◆ **GOAL OF THE EXERCISE**:
All records should be written out again exactly.

◆ **DATA FOR REVIEW**:
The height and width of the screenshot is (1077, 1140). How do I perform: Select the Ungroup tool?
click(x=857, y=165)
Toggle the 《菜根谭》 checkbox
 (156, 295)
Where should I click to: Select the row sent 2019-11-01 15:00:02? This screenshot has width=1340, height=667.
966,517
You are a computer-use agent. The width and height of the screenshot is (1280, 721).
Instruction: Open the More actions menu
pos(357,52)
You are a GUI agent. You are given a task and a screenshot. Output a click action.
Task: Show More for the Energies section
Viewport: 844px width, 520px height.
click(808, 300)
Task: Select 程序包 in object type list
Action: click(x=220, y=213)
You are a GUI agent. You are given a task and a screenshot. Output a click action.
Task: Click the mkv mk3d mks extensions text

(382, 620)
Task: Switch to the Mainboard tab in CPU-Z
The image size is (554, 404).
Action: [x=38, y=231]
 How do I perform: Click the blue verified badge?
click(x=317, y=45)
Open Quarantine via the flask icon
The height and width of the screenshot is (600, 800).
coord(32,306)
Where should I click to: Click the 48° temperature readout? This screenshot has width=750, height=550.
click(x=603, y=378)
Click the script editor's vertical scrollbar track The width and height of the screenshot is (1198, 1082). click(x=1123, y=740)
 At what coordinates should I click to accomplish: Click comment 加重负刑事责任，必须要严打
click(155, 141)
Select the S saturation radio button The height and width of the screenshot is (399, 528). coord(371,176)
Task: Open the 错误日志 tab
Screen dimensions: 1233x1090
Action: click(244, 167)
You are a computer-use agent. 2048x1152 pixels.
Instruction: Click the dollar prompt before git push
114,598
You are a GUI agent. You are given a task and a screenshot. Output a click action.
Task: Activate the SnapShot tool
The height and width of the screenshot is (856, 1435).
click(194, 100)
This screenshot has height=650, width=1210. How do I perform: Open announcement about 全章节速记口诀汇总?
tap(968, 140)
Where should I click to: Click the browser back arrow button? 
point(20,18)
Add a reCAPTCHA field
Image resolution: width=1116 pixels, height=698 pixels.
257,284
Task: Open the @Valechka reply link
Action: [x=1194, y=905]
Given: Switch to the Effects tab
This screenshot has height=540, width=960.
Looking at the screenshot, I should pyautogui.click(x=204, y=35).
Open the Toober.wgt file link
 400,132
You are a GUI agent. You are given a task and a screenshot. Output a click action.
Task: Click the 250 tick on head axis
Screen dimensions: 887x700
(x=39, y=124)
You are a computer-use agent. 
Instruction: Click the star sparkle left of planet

◆ **RESULT OF THIS TASK**:
The height and width of the screenshot is (1077, 1140). How do I perform: Select the Ungroup tool?
click(x=857, y=165)
Toggle the 《菜根谭》 checkbox
 (156, 295)
Where should I click to: Select the row sent 2019-11-01 15:00:02? This screenshot has width=1340, height=667.
966,517
You are a computer-use agent. The width and height of the screenshot is (1280, 721).
Instruction: Open the More actions menu
pos(357,52)
You are a GUI agent. You are given a task and a screenshot. Output a click action.
Task: Show More for the Energies section
Viewport: 844px width, 520px height.
click(808, 300)
Task: Select 程序包 in object type list
Action: click(x=220, y=213)
You are a GUI agent. You are given a task and a screenshot. Output a click action.
Task: Click the mkv mk3d mks extensions text

(382, 620)
Task: Switch to the Mainboard tab in CPU-Z
The image size is (554, 404).
Action: [x=38, y=231]
 How do I perform: Click the blue verified badge?
click(x=317, y=45)
Open Quarantine via the flask icon
The height and width of the screenshot is (600, 800).
coord(32,306)
Where should I click to: Click the 48° temperature readout? This screenshot has width=750, height=550.
click(x=603, y=378)
Click the script editor's vertical scrollbar track The width and height of the screenshot is (1198, 1082). click(x=1123, y=740)
 At what coordinates should I click to accomplish: Click comment 加重负刑事责任，必须要严打
click(155, 141)
Select the S saturation radio button The height and width of the screenshot is (399, 528). coord(371,176)
Task: Open the 错误日志 tab
Screen dimensions: 1233x1090
Action: click(244, 167)
You are a computer-use agent. 2048x1152 pixels.
Instruction: Click the dollar prompt before git push
114,598
You are a GUI agent. You are given a task and a screenshot. Output a click action.
Task: Activate the SnapShot tool
The height and width of the screenshot is (856, 1435).
click(194, 100)
This screenshot has height=650, width=1210. How do I perform: Open announcement about 全章节速记口诀汇总?
tap(968, 140)
Where should I click to: Click the browser back arrow button? 
point(20,18)
Add a reCAPTCHA field
Image resolution: width=1116 pixels, height=698 pixels.
257,284
Task: Open the @Valechka reply link
Action: [x=1194, y=905]
Given: Switch to the Effects tab
This screenshot has height=540, width=960.
Looking at the screenshot, I should pyautogui.click(x=204, y=35).
Open the Toober.wgt file link
 400,132
You are a GUI agent. You are given a task and a screenshot. Output a click action.
Task: Click the 250 tick on head axis
Screen dimensions: 887x700
(x=39, y=124)
You are a computer-use agent. 
Instruction: Click the star sparkle left of planet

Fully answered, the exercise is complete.